This recipe comes from the Martha Stewart’s Pies & Tarts cookbook that was first published in 1995. It’s my sister’s signature dessert and she makes it better than anyone including, I think, Martha! The secret to her success is to cook the apples in the caramel for a very long time. Martha stipulates 20 minutes in her recipe but I followed my sister’s advice and cooked them for upwards of an hour and the extra cooking time resulted in the most amazing dark caramel and fork tender apples. Most recipes for Tarte Tatin use puff pastry but in Martha’s version a shortcrust pastry is used and it’s so much better. Puff pastry is delicate by nature and once the tarte is inverted I find the puff pastry becomes soft and soggy. I highly recommend a Le Crueset, or similar, cast iron pan for this, you need a vessel that can be transferred from the stove to the oven. Le Crueset manufacture a specific Tarte Tatin dish which is what I use but my sister has a Le Crueset cast iron skillet which works equally well.
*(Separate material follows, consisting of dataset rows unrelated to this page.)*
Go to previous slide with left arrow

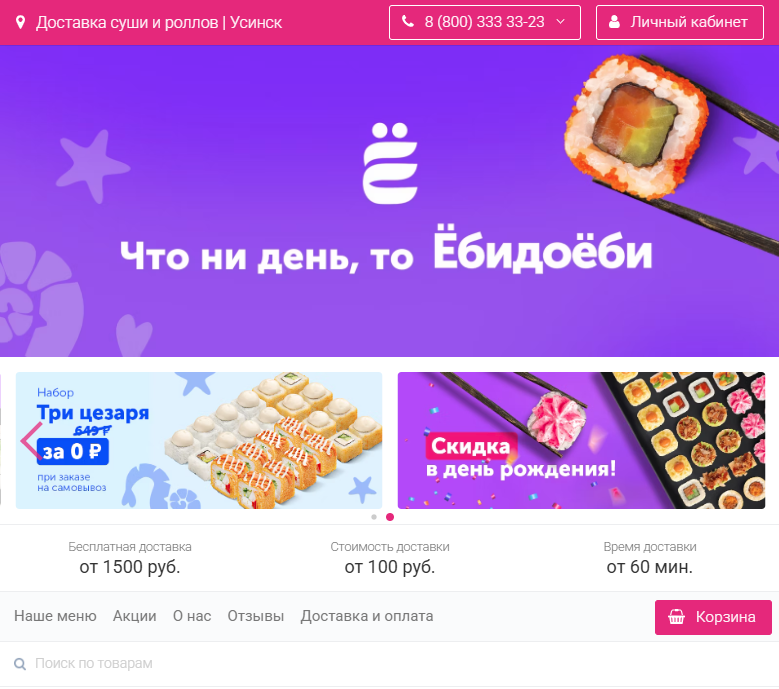(31, 440)
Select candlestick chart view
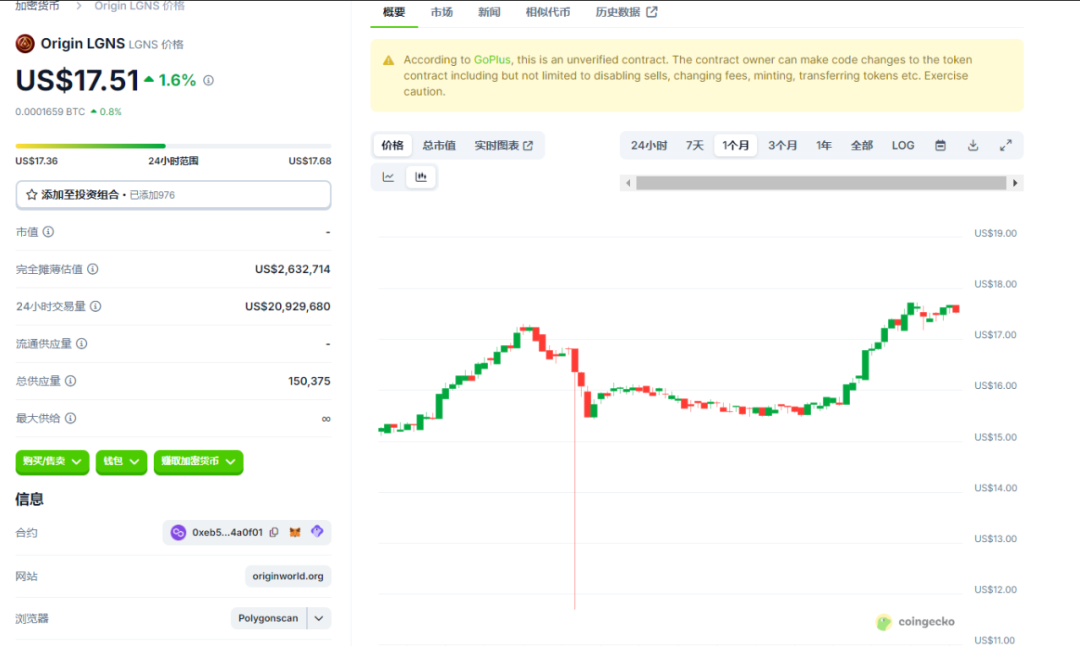1080x646 pixels. 421,178
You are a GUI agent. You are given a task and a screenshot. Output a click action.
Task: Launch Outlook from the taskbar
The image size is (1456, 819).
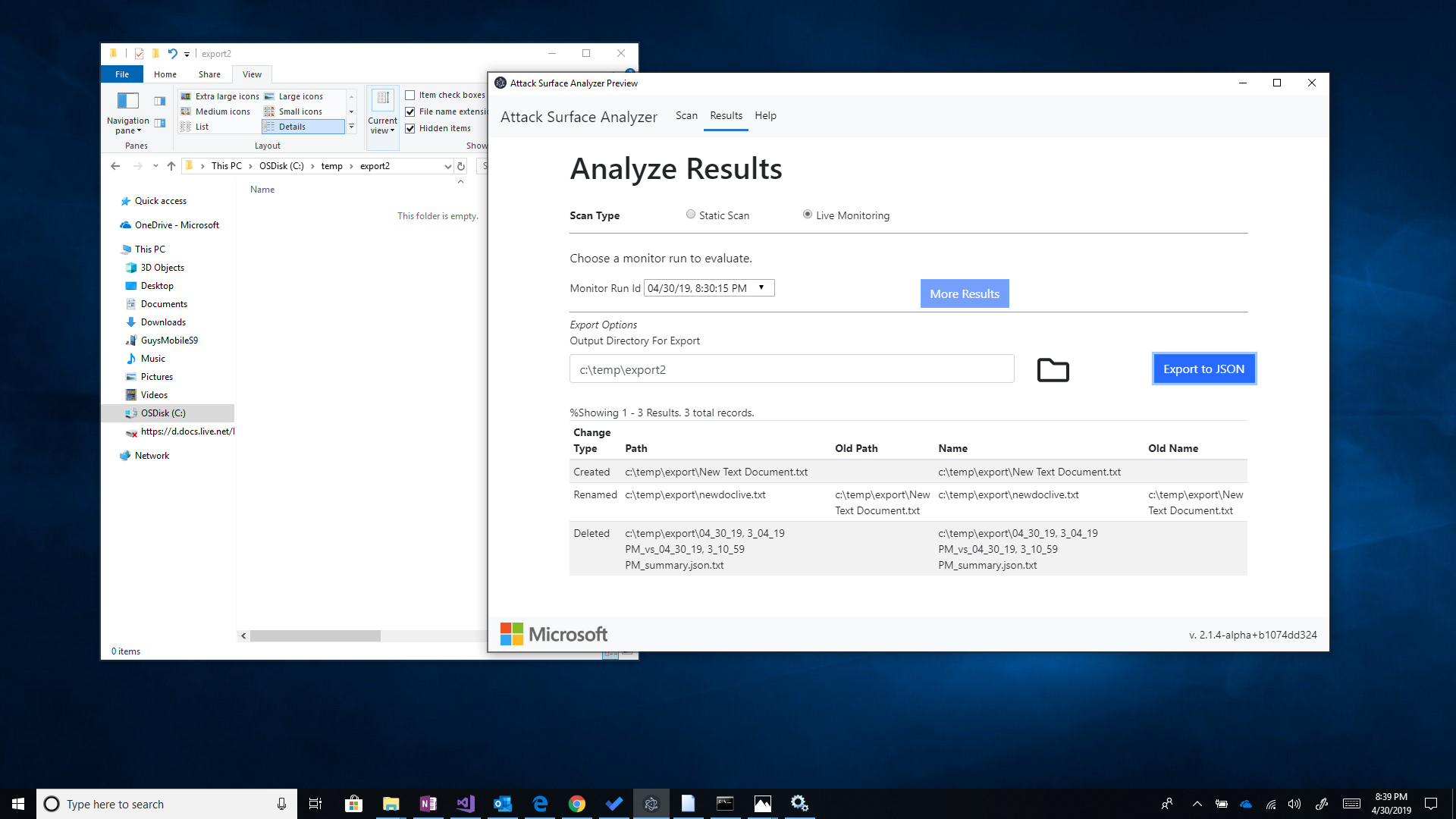click(502, 803)

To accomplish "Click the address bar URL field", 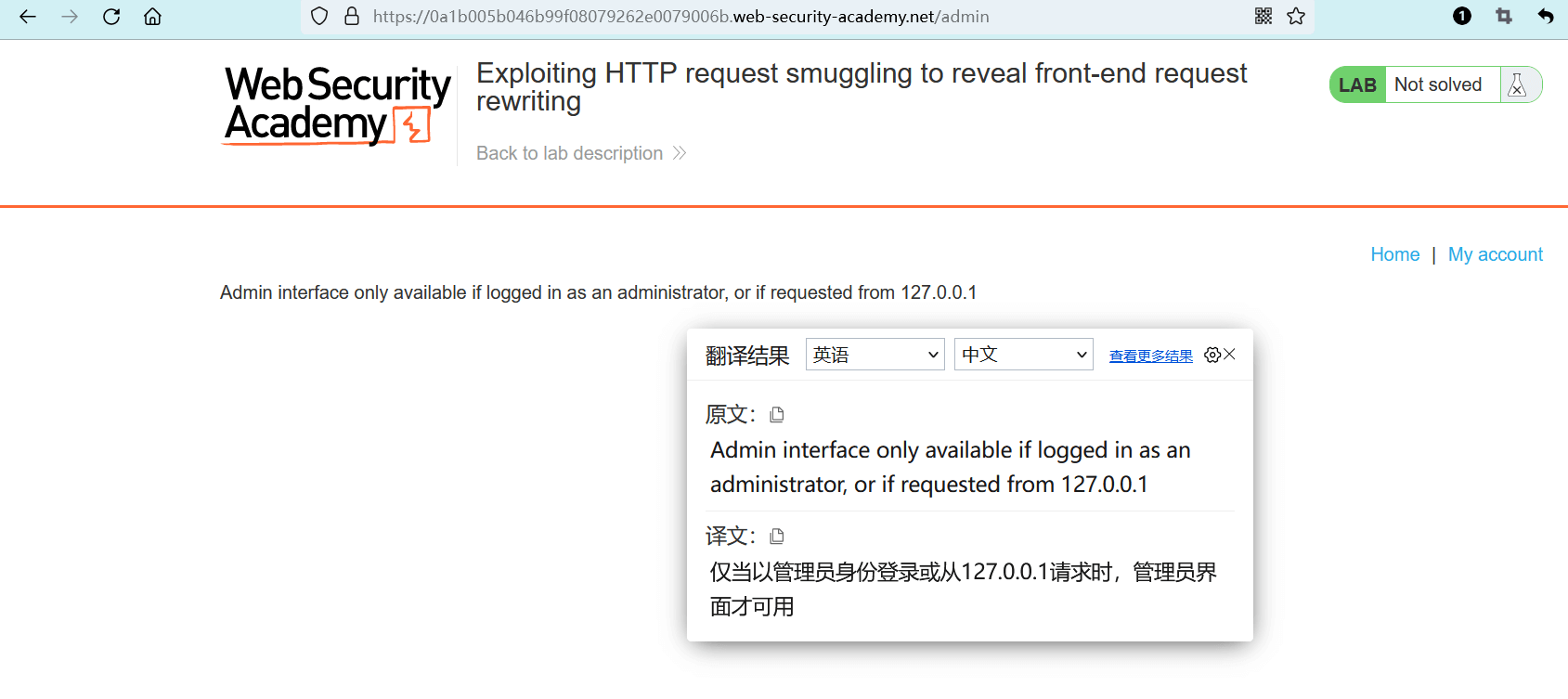I will coord(680,17).
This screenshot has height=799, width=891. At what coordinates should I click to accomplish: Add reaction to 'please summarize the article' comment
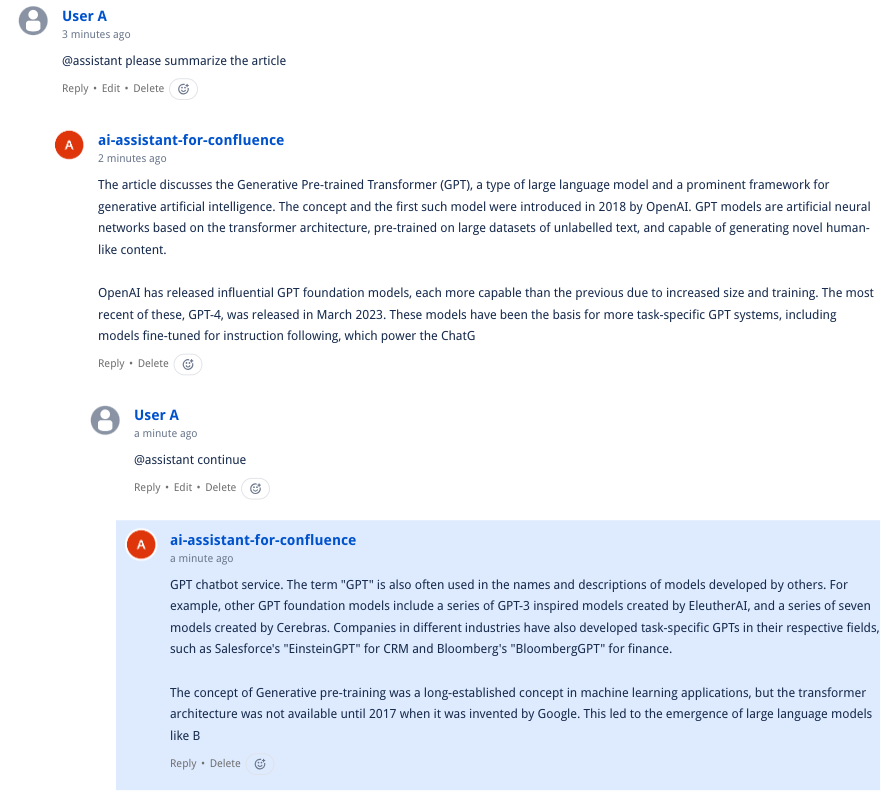(x=183, y=89)
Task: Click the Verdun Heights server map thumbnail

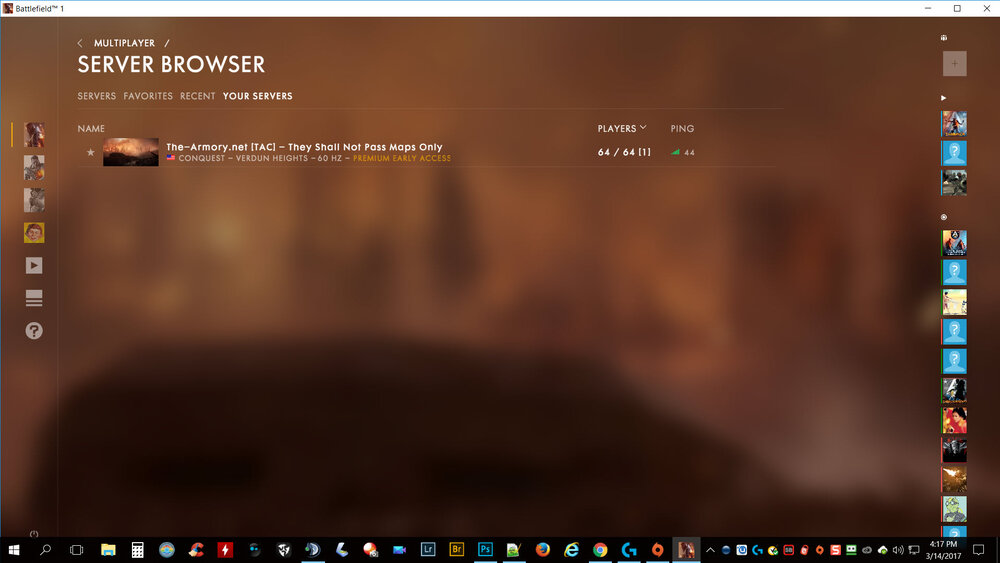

Ingredients – Makes 1 x 9 or 10 inch tarte Adapted from Martha Stewart’s Pies & Tartes
1 quantity sweet shortcrust pastry – click here for recipe from previous post
3/4 cup sugar
3 tablespoons water
4 tablespoons (60g) butter
7-8 medium sized tart apples (I used Braeburn)
In an 9 inch cast iron skillet (tarte tatin dish or other oven proof sauté pan) combine the sugar and water. Bring the mixture to a boil, lower the heat, and cook over medium heat until it begins to thicken and turn amber coloured. It’s important to just swirl the pan and not stir it. Remove from the heat and add the butter.
Halve and core the apples. Leaving half an apple for the centre of the tarte, quarter the rest of the fruit and decoratively arrange the slices around the edges of the skillet on top of the caramelised sugar, cut side up. Remember that since the tarte tatin is inverted after it’s cooked, the fruit on the bottom will be visible when served. Place the apple half in the centre.
Return the skillet to the stove and cook over low heat for about an hour. Make sure your heat is low enough that the caramel is just very gently bubbling away. At the end of the cooking time the apples will have shrunk a little and the syrup thickened. Do not let the syrup burn. Remove from the heat and let it cool down to room temperature.
Preheat oven to 180C. Roll out the pastry to a thickness of 1/8 of an inch and place it over the apples. Trim the edges. You can poke the pastry into the sides of the dish but I actually made a rim around the dish and sealed it against the dish.
Bake the tarte for about 30-35 minutes, until the pastry is golden brown.
Remove from the oven and let it cool for 15 minutes, then loosen the pastry form the pan using a sharp knife. Place a serving dish or platter over the tarte and quickly invert.